- **Your instructions**: Through the line that contains "Stripper (299, 2430)", return the data below exactly, starting at its first line; leave the rest out.

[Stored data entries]

- Opening Delimiter -

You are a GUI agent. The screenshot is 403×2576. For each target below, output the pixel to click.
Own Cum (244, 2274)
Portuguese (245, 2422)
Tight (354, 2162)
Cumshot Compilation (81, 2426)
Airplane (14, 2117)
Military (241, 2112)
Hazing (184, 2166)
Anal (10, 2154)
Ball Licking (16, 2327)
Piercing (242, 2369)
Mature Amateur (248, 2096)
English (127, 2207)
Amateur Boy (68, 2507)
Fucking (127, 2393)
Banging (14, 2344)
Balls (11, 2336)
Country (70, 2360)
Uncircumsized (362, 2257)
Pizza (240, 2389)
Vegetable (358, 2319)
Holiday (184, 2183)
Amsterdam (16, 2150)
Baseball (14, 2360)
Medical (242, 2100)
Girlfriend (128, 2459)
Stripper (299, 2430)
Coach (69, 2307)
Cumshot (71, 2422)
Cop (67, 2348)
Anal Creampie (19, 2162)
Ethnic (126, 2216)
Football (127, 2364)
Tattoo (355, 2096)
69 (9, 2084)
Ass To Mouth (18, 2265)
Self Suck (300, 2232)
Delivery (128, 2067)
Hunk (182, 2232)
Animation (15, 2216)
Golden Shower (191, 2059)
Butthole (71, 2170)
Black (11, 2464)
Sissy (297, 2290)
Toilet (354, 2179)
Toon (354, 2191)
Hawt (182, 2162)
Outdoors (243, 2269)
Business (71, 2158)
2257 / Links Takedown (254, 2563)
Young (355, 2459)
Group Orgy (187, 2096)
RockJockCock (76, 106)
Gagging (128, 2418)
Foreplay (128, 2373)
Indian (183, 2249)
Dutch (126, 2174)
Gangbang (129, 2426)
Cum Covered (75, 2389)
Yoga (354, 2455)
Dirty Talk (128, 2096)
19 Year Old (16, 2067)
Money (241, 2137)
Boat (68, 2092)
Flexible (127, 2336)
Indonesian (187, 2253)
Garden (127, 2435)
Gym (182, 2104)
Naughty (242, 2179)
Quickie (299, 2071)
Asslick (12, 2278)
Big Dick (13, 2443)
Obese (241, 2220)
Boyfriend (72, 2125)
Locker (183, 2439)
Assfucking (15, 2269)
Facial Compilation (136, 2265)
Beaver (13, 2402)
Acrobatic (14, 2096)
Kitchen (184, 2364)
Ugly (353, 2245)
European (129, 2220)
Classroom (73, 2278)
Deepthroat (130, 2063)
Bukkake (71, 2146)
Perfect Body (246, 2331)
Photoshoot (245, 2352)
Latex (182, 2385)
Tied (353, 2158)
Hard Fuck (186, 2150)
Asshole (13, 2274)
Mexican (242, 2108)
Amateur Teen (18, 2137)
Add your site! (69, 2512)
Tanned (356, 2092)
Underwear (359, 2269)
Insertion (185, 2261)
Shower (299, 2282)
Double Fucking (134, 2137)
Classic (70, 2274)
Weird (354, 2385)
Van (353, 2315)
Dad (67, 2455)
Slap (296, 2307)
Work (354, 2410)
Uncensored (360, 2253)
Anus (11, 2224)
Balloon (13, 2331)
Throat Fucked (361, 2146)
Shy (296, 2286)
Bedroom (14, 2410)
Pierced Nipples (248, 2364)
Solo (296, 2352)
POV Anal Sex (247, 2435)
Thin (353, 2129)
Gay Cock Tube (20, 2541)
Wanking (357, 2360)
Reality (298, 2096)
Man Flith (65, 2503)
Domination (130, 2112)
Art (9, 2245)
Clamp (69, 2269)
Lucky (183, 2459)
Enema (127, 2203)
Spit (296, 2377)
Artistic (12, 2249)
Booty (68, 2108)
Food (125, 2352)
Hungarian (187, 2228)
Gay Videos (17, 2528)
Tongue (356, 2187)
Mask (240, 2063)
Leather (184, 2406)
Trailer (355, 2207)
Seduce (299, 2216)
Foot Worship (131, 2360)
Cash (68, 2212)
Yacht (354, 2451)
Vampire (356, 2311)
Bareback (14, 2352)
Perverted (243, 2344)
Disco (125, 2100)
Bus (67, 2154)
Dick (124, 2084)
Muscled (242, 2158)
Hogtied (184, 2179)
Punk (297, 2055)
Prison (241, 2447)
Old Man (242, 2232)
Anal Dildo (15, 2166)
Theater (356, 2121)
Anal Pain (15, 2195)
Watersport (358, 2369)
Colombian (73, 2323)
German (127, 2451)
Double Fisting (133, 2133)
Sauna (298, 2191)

- Closing Delimiter -

- **Exercise output**:
You are a GUI agent. The screenshot is 403×2576. For each target below, output the pixel to click.
Own Cum (244, 2274)
Portuguese (245, 2422)
Tight (354, 2162)
Cumshot Compilation (81, 2426)
Airplane (14, 2117)
Military (241, 2112)
Hazing (184, 2166)
Anal (10, 2154)
Ball Licking (16, 2327)
Piercing (242, 2369)
Mature Amateur (248, 2096)
English (127, 2207)
Amateur Boy (68, 2507)
Fucking (127, 2393)
Banging (14, 2344)
Balls (11, 2336)
Country (70, 2360)
Uncircumsized (362, 2257)
Pizza (240, 2389)
Vegetable (358, 2319)
Holiday (184, 2183)
Amsterdam (16, 2150)
Baseball (14, 2360)
Medical (242, 2100)
Girlfriend (128, 2459)
Stripper (299, 2430)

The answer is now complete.